With over fifteen years of experience in the field of contemporary art and photography, Liz Ikiriko has delivered large-scale complex projects working closely with a variety of artists, organizations, and institutions. She builds long lasting connections with organizations, including Wedge Curatorial Projects, the National Music Centre, Critical Distance Centre for Curators, and the Scotiabank CONTACT Photography Festival. Ikiriko received her MFA in Criticism and Curatorial Practice from OCAD University and has taught photography at Toronto Metropolitan University and Sheridan College. She has written for and worked on publications, including Maclean’s, Public Journal, MICE Magazine, Blackflash, Akimbo, C Magazine and, most recently, contributed to Aperture’s As We Rise: Photography From the Black Atlantic. She is co-founder of the Ways of Attuning Curatorial Study Group, a member of the curatorial committee for the 13th Rencontres de Bamako, African Photography Biennial in Mali. She is the inaugural Curator, Collections and Art in Public Space at the University of Toronto’s Art Museum and was the previous Curator of Collections and Contemporary Art Engagement at AGYU.
Fynn Leitch is an artist, writer, and curator. She received an MA in Visual Culture from Queen’s University in 2006. Her research focused on the intersection between craft and protest. From 2011 to 2014, she led the direction of ARTSPACE in Kingston, which included the development of an onsite Media Lab, and a renewed commitment to critical writing and publishing. Leitch is currently Curator at the Art Gallery of Peterborough. Her work has appeared in catalogues, magazines, and galleries across the country. She also works as an advocate for the arts regionally and provincially.
Chiedza Pasipanodya (chee-ed-za pasi-pano-jga) is an artist, curator, and writer. Their research-based practice emerges from southern African ways of being, knowing, and aesthetics and is informed by African pottery and social practice. Pasipanodya is curious about remembering and belonging and committed to elevating narratives which might otherwise be forgotten and misremembered, especially the cultural productions of people of African descent.
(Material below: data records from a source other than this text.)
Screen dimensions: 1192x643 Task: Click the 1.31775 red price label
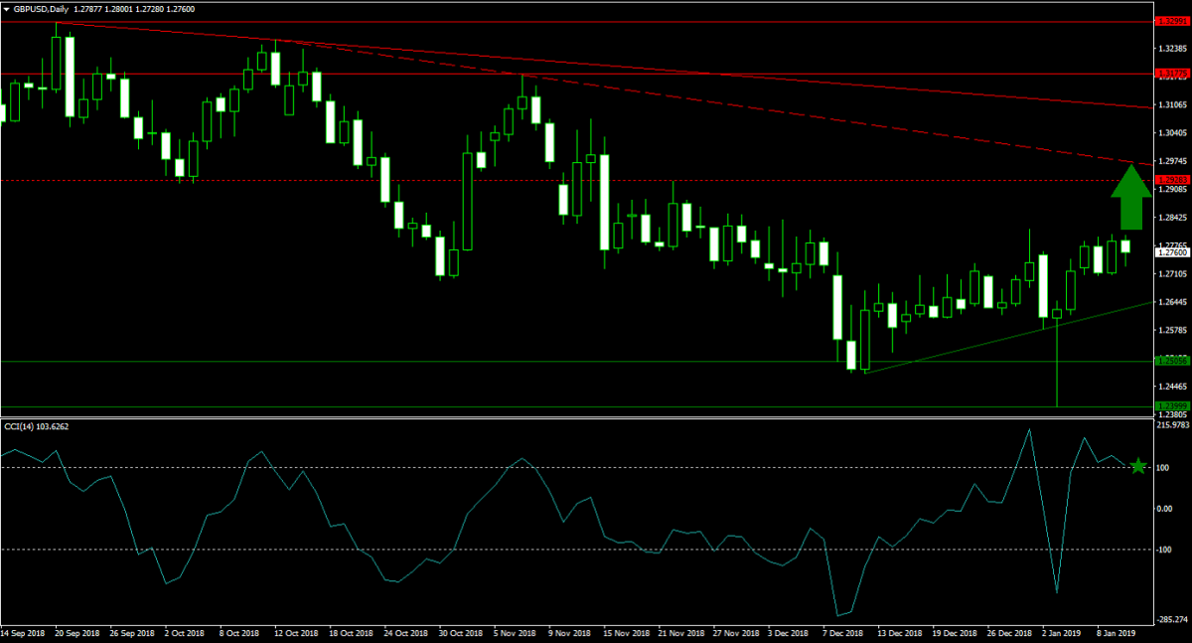coord(1171,74)
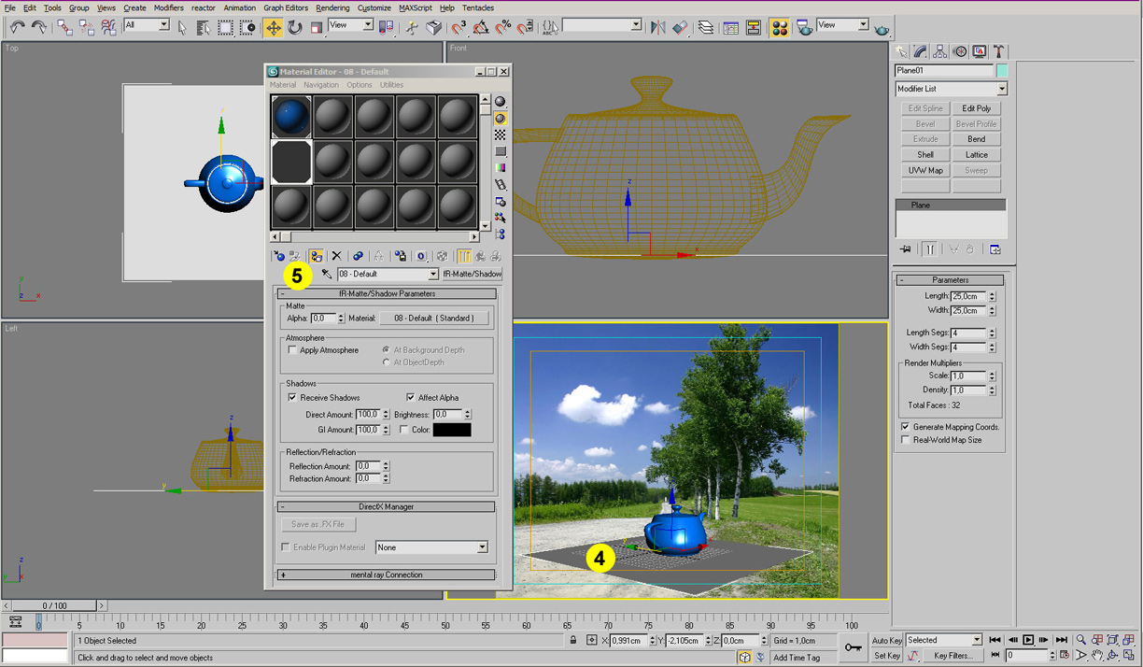The height and width of the screenshot is (667, 1143).
Task: Click Get Material icon
Action: coord(278,256)
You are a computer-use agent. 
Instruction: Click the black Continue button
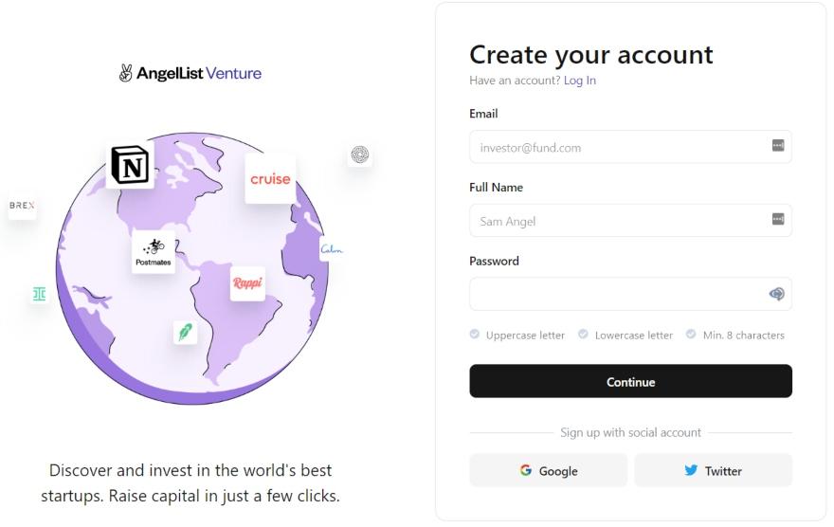pyautogui.click(x=630, y=381)
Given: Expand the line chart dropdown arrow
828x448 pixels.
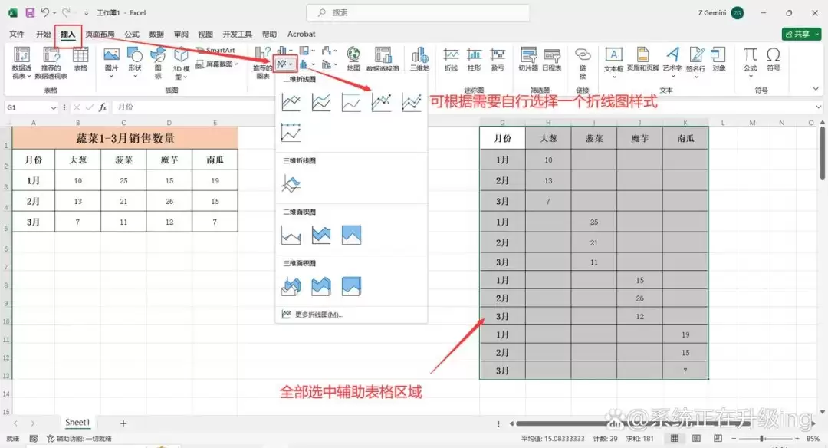Looking at the screenshot, I should tap(291, 64).
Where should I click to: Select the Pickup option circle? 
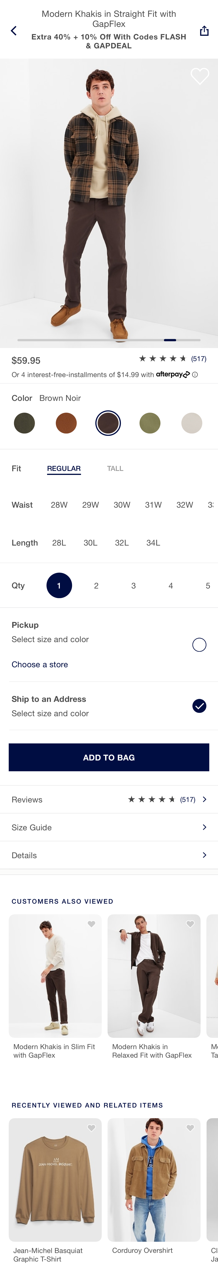[199, 644]
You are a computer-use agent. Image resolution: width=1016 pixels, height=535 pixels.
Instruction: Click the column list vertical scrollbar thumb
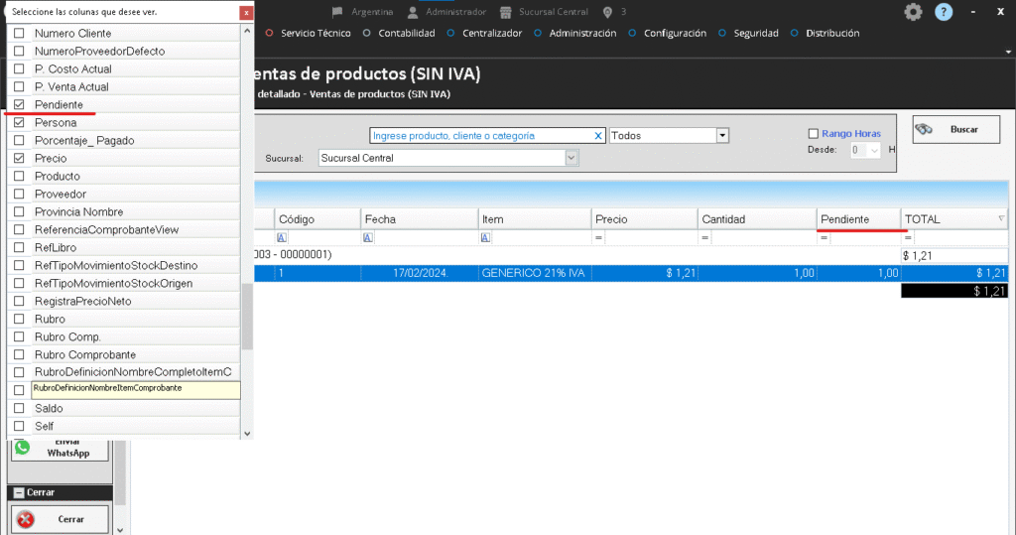[247, 316]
Through exhibition-making, sculpture, conversation, collaboration, and writing, they have developed a multi-disciplinary Afro-diasporic practice that considers how and if connection, repair, and retrieval are possible through the making of objects and the telling of stories.
Pasipanodya completed a BFA (Hons) in Criticism and Curatorial Practices at OCAD University. They have exhibited at the Art Gallery of Burlington, Nia Centre for the Arts, Xpace Cultural Centre, Gallery Two Seven Two, and Whippersnapper Gallery and curated exhibitions with the Art Gallery of Peterborough, A Space Gallery, BAND Gallery, the Japanese Canadian Cultural Centre, and Nuit Blanche. They were a Toronto Biennial of Art Curatorial Fellow (2022) and have sat on committees and juries with the Royal Ontario Museum, Nia Centre for the Arts, the Canada Council for the Arts, and the inaugural Black Curators Forum (2019). They live and work in Bloomfield Hills, United States, Toronto, Canada, and Harare, Zimbabwe.
Leila Timmins is a writer and curator, receiving her Bachelors in Art History from the University of British Columbia and her Masters in Art History from the University of Toronto, with a focus on contemporary Canadian photography. Timmins is currently Senior Curator at the Robert McLaughlin Gallery in Oshawa. She has held previous positions in Toronto at Gallery 44 Centre for Contemporary Photography, Workman Arts, Gallery TPW, the Justina M Barnicke Gallery, and Images Festival and in Vancouver at the the Helen and Morris Belkin Gallery, UBC.